◆ **WHAT IS REQUIRED**
Reproduce verbatim the lines of the records from the one containing "Open the Word转换 tab" through the one containing "Click the Weapon", both included.

____

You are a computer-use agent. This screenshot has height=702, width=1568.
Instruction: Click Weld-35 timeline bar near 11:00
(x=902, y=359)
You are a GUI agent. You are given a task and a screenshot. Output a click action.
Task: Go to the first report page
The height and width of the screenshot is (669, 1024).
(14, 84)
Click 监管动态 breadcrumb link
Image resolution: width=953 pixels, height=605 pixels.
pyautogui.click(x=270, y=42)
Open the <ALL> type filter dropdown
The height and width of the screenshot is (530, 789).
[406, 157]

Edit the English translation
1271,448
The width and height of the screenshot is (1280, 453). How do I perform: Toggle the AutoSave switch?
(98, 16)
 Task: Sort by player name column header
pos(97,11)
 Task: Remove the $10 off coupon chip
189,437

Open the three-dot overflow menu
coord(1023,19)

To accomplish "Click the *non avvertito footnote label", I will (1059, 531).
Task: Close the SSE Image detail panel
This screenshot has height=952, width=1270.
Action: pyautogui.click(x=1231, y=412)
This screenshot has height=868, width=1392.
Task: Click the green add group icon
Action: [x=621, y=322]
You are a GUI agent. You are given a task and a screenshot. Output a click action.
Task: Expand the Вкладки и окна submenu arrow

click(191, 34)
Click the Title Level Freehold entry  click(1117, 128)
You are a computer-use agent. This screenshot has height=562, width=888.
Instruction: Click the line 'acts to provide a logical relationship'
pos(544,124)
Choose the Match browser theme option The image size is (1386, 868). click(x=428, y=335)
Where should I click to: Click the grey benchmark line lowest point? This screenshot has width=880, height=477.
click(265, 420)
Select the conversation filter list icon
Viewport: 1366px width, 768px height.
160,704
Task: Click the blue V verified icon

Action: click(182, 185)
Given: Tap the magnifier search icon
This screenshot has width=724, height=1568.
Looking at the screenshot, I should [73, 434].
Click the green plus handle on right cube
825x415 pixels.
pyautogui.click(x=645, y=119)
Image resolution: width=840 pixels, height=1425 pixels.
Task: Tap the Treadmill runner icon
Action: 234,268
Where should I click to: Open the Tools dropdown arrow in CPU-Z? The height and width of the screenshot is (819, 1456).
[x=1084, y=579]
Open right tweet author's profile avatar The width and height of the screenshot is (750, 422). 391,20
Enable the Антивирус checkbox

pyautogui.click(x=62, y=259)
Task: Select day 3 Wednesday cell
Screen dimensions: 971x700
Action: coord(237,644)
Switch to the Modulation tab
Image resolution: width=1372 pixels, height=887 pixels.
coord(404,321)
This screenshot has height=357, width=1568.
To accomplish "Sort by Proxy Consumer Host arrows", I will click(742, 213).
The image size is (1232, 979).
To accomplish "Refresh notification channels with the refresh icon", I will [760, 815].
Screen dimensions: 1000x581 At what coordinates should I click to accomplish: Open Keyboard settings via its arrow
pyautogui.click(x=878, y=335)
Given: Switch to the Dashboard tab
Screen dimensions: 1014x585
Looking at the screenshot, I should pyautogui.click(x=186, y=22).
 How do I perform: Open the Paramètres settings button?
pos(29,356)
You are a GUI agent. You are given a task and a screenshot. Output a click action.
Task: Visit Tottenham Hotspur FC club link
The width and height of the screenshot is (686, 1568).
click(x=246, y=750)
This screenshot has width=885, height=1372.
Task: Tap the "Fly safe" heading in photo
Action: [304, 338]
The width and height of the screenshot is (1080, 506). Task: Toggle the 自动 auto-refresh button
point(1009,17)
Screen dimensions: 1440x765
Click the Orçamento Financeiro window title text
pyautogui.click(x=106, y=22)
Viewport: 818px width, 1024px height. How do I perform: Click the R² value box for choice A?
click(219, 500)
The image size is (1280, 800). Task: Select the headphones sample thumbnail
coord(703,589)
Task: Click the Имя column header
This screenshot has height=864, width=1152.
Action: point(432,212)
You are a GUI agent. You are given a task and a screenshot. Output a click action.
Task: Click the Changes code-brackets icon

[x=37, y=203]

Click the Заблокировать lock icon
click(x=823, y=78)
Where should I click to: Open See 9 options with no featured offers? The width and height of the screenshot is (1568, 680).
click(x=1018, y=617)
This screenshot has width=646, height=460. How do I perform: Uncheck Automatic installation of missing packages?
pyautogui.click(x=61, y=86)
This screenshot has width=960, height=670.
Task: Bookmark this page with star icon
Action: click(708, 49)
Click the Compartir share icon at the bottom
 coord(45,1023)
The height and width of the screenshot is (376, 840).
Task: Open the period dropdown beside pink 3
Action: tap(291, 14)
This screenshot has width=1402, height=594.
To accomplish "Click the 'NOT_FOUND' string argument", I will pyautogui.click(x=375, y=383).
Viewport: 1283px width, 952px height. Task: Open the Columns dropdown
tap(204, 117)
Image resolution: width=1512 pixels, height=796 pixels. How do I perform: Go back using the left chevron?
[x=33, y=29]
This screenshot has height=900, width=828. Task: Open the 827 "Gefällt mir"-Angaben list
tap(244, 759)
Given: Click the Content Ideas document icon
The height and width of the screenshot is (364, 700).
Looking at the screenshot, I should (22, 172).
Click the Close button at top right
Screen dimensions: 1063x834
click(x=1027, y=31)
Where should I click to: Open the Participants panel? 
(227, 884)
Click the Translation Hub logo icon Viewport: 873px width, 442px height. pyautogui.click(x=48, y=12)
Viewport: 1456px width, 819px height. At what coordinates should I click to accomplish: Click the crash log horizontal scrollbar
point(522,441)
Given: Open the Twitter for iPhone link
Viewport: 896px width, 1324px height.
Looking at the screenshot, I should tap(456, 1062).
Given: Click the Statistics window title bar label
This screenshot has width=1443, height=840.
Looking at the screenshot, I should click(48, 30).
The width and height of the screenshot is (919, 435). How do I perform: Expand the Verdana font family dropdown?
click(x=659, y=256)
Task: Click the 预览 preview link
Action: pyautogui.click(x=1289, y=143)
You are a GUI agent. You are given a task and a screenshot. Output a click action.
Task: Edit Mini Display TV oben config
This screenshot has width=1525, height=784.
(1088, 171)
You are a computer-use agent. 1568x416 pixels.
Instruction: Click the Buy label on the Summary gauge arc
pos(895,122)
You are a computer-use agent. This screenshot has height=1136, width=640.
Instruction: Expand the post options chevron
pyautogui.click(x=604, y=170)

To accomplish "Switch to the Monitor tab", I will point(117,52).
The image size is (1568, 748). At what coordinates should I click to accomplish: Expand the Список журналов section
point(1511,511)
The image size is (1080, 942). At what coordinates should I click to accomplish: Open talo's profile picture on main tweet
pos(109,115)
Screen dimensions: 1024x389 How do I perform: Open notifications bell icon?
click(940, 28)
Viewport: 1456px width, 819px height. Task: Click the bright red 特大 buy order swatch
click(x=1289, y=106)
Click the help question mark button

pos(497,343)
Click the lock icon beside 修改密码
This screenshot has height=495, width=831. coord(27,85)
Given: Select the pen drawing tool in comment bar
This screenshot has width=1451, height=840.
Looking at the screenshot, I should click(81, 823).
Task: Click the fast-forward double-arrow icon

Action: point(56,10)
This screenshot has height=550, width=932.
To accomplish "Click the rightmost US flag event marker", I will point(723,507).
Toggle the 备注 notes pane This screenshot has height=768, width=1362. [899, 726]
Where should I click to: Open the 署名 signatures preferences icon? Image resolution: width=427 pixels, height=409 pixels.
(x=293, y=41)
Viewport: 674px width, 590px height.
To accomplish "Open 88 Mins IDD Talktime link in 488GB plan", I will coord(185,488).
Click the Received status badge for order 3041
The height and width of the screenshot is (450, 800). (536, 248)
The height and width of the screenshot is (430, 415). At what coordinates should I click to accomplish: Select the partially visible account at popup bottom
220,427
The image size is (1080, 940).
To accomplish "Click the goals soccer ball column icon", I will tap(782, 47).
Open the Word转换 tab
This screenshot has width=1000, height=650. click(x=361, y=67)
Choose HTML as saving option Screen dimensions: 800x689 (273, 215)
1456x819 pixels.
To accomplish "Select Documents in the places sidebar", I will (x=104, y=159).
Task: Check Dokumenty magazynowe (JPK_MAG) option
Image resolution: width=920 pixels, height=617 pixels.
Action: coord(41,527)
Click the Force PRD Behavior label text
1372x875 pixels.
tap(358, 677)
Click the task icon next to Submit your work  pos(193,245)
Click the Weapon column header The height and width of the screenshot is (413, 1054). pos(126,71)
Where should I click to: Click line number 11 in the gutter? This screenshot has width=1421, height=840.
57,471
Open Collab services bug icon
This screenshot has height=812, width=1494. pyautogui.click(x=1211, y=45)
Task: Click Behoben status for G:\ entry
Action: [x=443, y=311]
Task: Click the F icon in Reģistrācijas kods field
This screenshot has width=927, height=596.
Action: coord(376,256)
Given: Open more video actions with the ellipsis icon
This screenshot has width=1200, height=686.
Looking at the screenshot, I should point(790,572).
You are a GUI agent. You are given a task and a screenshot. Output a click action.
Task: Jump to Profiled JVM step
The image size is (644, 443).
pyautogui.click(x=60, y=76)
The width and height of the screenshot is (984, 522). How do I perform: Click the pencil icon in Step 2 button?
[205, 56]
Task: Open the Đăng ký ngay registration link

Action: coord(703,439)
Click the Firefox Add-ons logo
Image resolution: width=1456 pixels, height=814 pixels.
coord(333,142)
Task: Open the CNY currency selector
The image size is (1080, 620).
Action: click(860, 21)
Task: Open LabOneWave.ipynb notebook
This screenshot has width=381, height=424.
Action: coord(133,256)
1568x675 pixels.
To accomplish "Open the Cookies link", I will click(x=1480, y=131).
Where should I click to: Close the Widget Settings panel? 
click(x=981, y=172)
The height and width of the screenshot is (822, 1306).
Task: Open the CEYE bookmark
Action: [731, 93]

____

◆ **RESULT OF THIS EXERCISE**
Open the Word转换 tab
This screenshot has width=1000, height=650. click(x=361, y=67)
Choose HTML as saving option Screen dimensions: 800x689 (273, 215)
1456x819 pixels.
To accomplish "Select Documents in the places sidebar", I will (x=104, y=159).
Task: Check Dokumenty magazynowe (JPK_MAG) option
Image resolution: width=920 pixels, height=617 pixels.
Action: coord(41,527)
Click the Force PRD Behavior label text
1372x875 pixels.
tap(358, 677)
Click the task icon next to Submit your work  pos(193,245)
Click the Weapon column header The height and width of the screenshot is (413, 1054). pos(126,71)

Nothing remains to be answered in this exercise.